There are thousands of cryptocurrencies that exist—and some may be safer to invest in than Bitcoin (others, definitely not). Before we dive in, we want to clearly note: cryptocurrencies are extremely volatile and we don’t recommend them over other forms of investments. That said, we do want you to be as informed as possible, in case you do have the appetite for this kind of high-risk investment.

Let’s take a look at some alternatives to Bitcoin.

Ether

Perhaps the second most famous form of cryptocurrency, Ether has many of the same properties as Bitcoin. However, there are some significant differences.

First, let’s take a look at some basics of Ether.

Ether are tokens that run through the Ethereum network. The network operates through “smart contracts” written in computer code that are uploaded to the blockchain that other cryptocurrencies operate through.

This is an open-source network managed by users, much like Bitcoin. Users can buy and sell Ether and use it buy products on sites that accept it.

Ether currently doesn’t sell as high as Bitcoin, with its price currently under $1,000—but it’s reached the thousands in the past.

Ether’s price is $921.38.

Why invest in Ether (or not)?

Cryptocurrencies are on the rise, and Ether is one of the safer options to invest in. It’s in the top ten regarding price and stability. You can also use it at more places than you may think—and within the next few years, the number of places that accept cryptocurrencies is expected to grow.

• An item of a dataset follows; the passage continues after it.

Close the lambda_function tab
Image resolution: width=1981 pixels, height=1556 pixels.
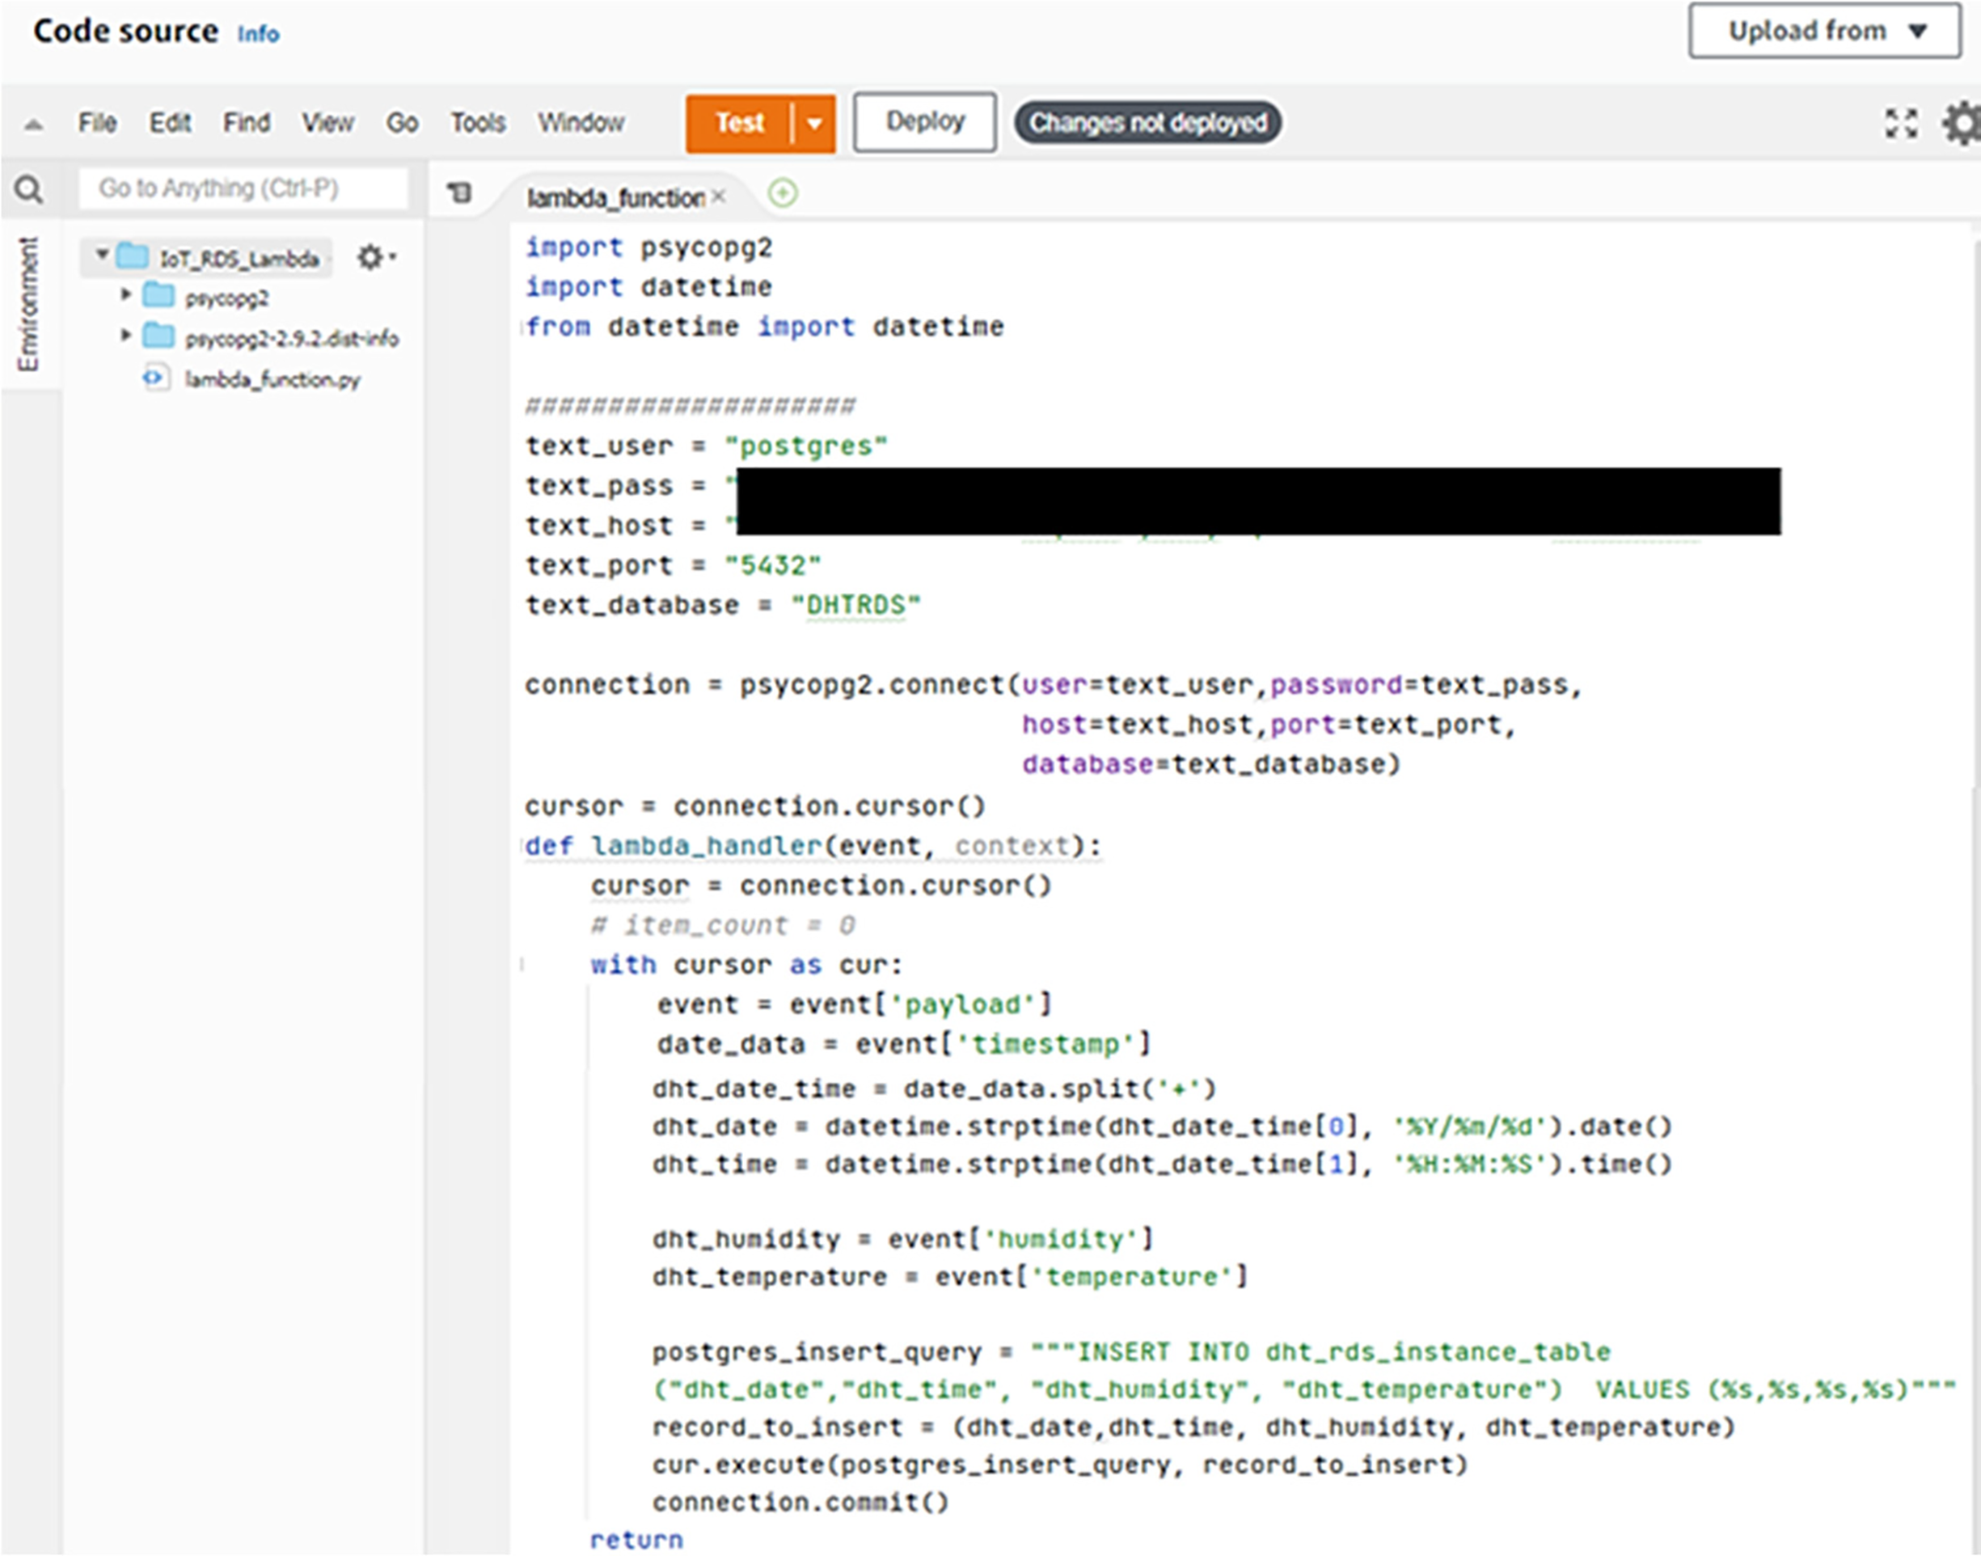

As always, though, invest with caution. Ether isn’t without it’s issues. In 2017—dubbed the year of the cryptocurrency—Ether experienced many large fluctuations, and the wallet Parity was frozen for a time due to potential security threats.

Ripple

Many people like the idea of cryptocurrencies but fear that their money isn’t safe in an unregulated online world. Ripple aims to offer some of that safety (although, they’ve had some serious problems recently).

Ripple is actually the name of the company that manages interactions and payments of the currency XRP. Instead of using a public blockchain like Ether and Bitcoin, Ripple “works with a network of nodes that are actually participating banks and financial institutions.”

Unlike most other cryptocurrencies, Ripple doesn’t need to be “mined”. It was originally issued by the founders of Ripple. This is simultaneously one of Ripple’s best and worst features. After all, many people like the idea of cryptocurrencies because they don’t involve big banks or investors.

But, the biggest drawback perhaps is its cheap price in comparison with other cryptocurrencies. Currently Ripple is priced at $1.13.

Why invest in Ripple (or not)?

Ripple has a partnership with American Express—which made many believe it would be a solid investment as it was backed by a solid company. But this is also where Ripple is likely to meet its downfall.

There’s some discussion that Ripple will eventually fall to more large banks and corporations—which is a good security measure, but doesn’t offer any real difference from our current financial system.